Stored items
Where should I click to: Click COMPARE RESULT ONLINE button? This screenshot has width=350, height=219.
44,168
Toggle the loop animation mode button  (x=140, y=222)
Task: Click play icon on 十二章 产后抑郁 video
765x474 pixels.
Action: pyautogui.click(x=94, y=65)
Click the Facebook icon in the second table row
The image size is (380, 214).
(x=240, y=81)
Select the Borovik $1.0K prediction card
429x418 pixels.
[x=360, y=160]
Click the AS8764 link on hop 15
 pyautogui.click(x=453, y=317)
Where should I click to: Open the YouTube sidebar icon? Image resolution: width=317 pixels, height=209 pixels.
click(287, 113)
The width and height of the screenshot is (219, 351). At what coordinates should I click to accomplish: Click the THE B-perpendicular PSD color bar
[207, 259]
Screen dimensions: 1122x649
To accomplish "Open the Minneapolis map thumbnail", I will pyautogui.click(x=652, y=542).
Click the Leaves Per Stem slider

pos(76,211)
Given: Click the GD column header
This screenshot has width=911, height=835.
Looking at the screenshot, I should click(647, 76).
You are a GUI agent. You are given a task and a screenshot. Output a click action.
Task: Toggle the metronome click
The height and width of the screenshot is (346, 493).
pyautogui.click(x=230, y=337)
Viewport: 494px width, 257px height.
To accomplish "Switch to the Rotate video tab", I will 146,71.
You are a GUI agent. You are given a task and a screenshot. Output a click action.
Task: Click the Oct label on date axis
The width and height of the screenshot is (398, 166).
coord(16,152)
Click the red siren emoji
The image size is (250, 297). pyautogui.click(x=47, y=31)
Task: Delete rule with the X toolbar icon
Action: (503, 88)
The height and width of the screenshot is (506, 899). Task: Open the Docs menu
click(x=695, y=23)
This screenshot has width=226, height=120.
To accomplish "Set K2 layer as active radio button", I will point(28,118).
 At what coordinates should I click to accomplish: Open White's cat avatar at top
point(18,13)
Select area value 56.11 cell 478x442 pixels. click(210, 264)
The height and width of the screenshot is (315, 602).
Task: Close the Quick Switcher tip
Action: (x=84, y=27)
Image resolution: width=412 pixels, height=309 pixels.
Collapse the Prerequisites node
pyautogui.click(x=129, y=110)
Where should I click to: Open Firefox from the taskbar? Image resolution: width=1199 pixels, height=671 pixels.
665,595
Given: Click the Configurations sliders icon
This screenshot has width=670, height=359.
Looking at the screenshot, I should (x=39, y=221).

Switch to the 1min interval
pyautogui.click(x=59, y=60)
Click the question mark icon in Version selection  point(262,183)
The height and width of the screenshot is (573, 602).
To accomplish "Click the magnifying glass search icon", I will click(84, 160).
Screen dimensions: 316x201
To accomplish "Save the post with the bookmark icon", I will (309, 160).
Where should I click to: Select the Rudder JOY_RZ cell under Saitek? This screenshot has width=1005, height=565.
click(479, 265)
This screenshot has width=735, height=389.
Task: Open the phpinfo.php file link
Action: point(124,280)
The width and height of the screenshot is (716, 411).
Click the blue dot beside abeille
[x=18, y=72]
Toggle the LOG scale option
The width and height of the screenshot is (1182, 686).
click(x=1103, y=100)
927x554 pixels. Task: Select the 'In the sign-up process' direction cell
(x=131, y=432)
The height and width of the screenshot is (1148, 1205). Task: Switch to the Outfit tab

# What you need to do:
The answer should be the complete set of records, printed exactly.

# Output below:
Where should I click to: Click COMPARE RESULT ONLINE button? This screenshot has width=350, height=219.
44,168
Toggle the loop animation mode button  (x=140, y=222)
Task: Click play icon on 十二章 产后抑郁 video
765x474 pixels.
Action: pyautogui.click(x=94, y=65)
Click the Facebook icon in the second table row
The image size is (380, 214).
(x=240, y=81)
Select the Borovik $1.0K prediction card
429x418 pixels.
[x=360, y=160]
Click the AS8764 link on hop 15
 pyautogui.click(x=453, y=317)
Where should I click to: Open the YouTube sidebar icon? Image resolution: width=317 pixels, height=209 pixels.
click(287, 113)
The width and height of the screenshot is (219, 351). At what coordinates should I click to accomplish: Click the THE B-perpendicular PSD color bar
[207, 259]
Screen dimensions: 1122x649
To accomplish "Open the Minneapolis map thumbnail", I will pyautogui.click(x=652, y=542).
Click the Leaves Per Stem slider

pos(76,211)
Given: Click the GD column header
This screenshot has width=911, height=835.
Looking at the screenshot, I should click(647, 76).
You are a GUI agent. You are given a task and a screenshot. Output a click action.
Task: Toggle the metronome click
The height and width of the screenshot is (346, 493).
pyautogui.click(x=230, y=337)
Viewport: 494px width, 257px height.
To accomplish "Switch to the Rotate video tab", I will 146,71.
You are a GUI agent. You are given a task and a screenshot. Output a click action.
Task: Click the Oct label on date axis
The width and height of the screenshot is (398, 166).
coord(16,152)
Click the red siren emoji
The image size is (250, 297). pyautogui.click(x=47, y=31)
Task: Delete rule with the X toolbar icon
Action: (503, 88)
The height and width of the screenshot is (506, 899). Task: Open the Docs menu
click(x=695, y=23)
This screenshot has width=226, height=120.
To accomplish "Set K2 layer as active radio button", I will point(28,118).
 At what coordinates should I click to accomplish: Open White's cat avatar at top
point(18,13)
Select area value 56.11 cell 478x442 pixels. click(210, 264)
The height and width of the screenshot is (315, 602).
Task: Close the Quick Switcher tip
Action: (x=84, y=27)
Image resolution: width=412 pixels, height=309 pixels.
Collapse the Prerequisites node
pyautogui.click(x=129, y=110)
Where should I click to: Open Firefox from the taskbar? Image resolution: width=1199 pixels, height=671 pixels.
665,595
Given: Click the Configurations sliders icon
This screenshot has width=670, height=359.
Looking at the screenshot, I should (x=39, y=221).

Switch to the 1min interval
pyautogui.click(x=59, y=60)
Click the question mark icon in Version selection  point(262,183)
The height and width of the screenshot is (573, 602).
To accomplish "Click the magnifying glass search icon", I will click(84, 160).
Screen dimensions: 316x201
To accomplish "Save the post with the bookmark icon", I will (309, 160).
Where should I click to: Select the Rudder JOY_RZ cell under Saitek? This screenshot has width=1005, height=565.
click(479, 265)
This screenshot has width=735, height=389.
Task: Open the phpinfo.php file link
Action: point(124,280)
The width and height of the screenshot is (716, 411).
Click the blue dot beside abeille
[x=18, y=72]
Toggle the LOG scale option
The width and height of the screenshot is (1182, 686).
click(x=1103, y=100)
927x554 pixels. Task: Select the 'In the sign-up process' direction cell
(x=131, y=432)
The height and width of the screenshot is (1148, 1205). Task: Switch to the Outfit tab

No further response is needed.